Stored items:
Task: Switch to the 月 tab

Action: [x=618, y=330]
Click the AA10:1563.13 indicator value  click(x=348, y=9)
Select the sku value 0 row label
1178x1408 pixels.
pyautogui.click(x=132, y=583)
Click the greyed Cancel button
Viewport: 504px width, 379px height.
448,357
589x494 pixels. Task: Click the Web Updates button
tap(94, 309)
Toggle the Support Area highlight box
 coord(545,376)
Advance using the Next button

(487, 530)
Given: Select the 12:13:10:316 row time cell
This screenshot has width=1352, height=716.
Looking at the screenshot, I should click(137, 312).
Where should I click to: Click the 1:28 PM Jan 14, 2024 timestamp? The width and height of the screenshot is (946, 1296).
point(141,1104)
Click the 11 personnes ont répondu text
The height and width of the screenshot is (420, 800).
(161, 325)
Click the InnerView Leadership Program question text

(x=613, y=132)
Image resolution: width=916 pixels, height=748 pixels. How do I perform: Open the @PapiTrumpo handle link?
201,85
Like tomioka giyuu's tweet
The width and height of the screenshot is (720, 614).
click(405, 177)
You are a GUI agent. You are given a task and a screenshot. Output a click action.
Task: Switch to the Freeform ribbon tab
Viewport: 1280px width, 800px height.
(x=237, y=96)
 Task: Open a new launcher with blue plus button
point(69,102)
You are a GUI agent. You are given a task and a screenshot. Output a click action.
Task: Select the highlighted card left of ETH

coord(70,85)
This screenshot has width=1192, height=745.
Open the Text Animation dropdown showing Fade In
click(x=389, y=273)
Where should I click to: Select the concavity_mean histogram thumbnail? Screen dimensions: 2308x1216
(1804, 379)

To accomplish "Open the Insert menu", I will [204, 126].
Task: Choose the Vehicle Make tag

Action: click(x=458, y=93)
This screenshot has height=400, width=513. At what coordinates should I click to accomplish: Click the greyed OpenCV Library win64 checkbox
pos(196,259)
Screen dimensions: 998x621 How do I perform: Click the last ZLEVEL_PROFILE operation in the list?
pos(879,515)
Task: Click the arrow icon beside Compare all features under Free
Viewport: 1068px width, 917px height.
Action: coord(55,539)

WHAT THIS TASK INVOLVES.
Write out the records in full, exactly as they appear above.

TASK OUTPUT.
Task: Switch to the 月 tab

Action: [x=618, y=330]
Click the AA10:1563.13 indicator value  click(x=348, y=9)
Select the sku value 0 row label
1178x1408 pixels.
pyautogui.click(x=132, y=583)
Click the greyed Cancel button
Viewport: 504px width, 379px height.
448,357
589x494 pixels. Task: Click the Web Updates button
tap(94, 309)
Toggle the Support Area highlight box
 coord(545,376)
Advance using the Next button

(487, 530)
Given: Select the 12:13:10:316 row time cell
This screenshot has width=1352, height=716.
Looking at the screenshot, I should click(137, 312).
Where should I click to: Click the 1:28 PM Jan 14, 2024 timestamp? The width and height of the screenshot is (946, 1296).
point(141,1104)
Click the 11 personnes ont répondu text
The height and width of the screenshot is (420, 800).
(161, 325)
Click the InnerView Leadership Program question text

(x=613, y=132)
Image resolution: width=916 pixels, height=748 pixels. How do I perform: Open the @PapiTrumpo handle link?
201,85
Like tomioka giyuu's tweet
The width and height of the screenshot is (720, 614).
click(405, 177)
You are a GUI agent. You are given a task and a screenshot. Output a click action.
Task: Switch to the Freeform ribbon tab
Viewport: 1280px width, 800px height.
(x=237, y=96)
 Task: Open a new launcher with blue plus button
point(69,102)
You are a GUI agent. You are given a task and a screenshot. Output a click action.
Task: Select the highlighted card left of ETH

coord(70,85)
This screenshot has width=1192, height=745.
Open the Text Animation dropdown showing Fade In
click(x=389, y=273)
Where should I click to: Select the concavity_mean histogram thumbnail? Screen dimensions: 2308x1216
(1804, 379)

To accomplish "Open the Insert menu", I will [204, 126].
Task: Choose the Vehicle Make tag

Action: click(x=458, y=93)
This screenshot has height=400, width=513. At what coordinates should I click to accomplish: Click the greyed OpenCV Library win64 checkbox
pos(196,259)
Screen dimensions: 998x621 How do I perform: Click the last ZLEVEL_PROFILE operation in the list?
pos(879,515)
Task: Click the arrow icon beside Compare all features under Free
Viewport: 1068px width, 917px height.
Action: coord(55,539)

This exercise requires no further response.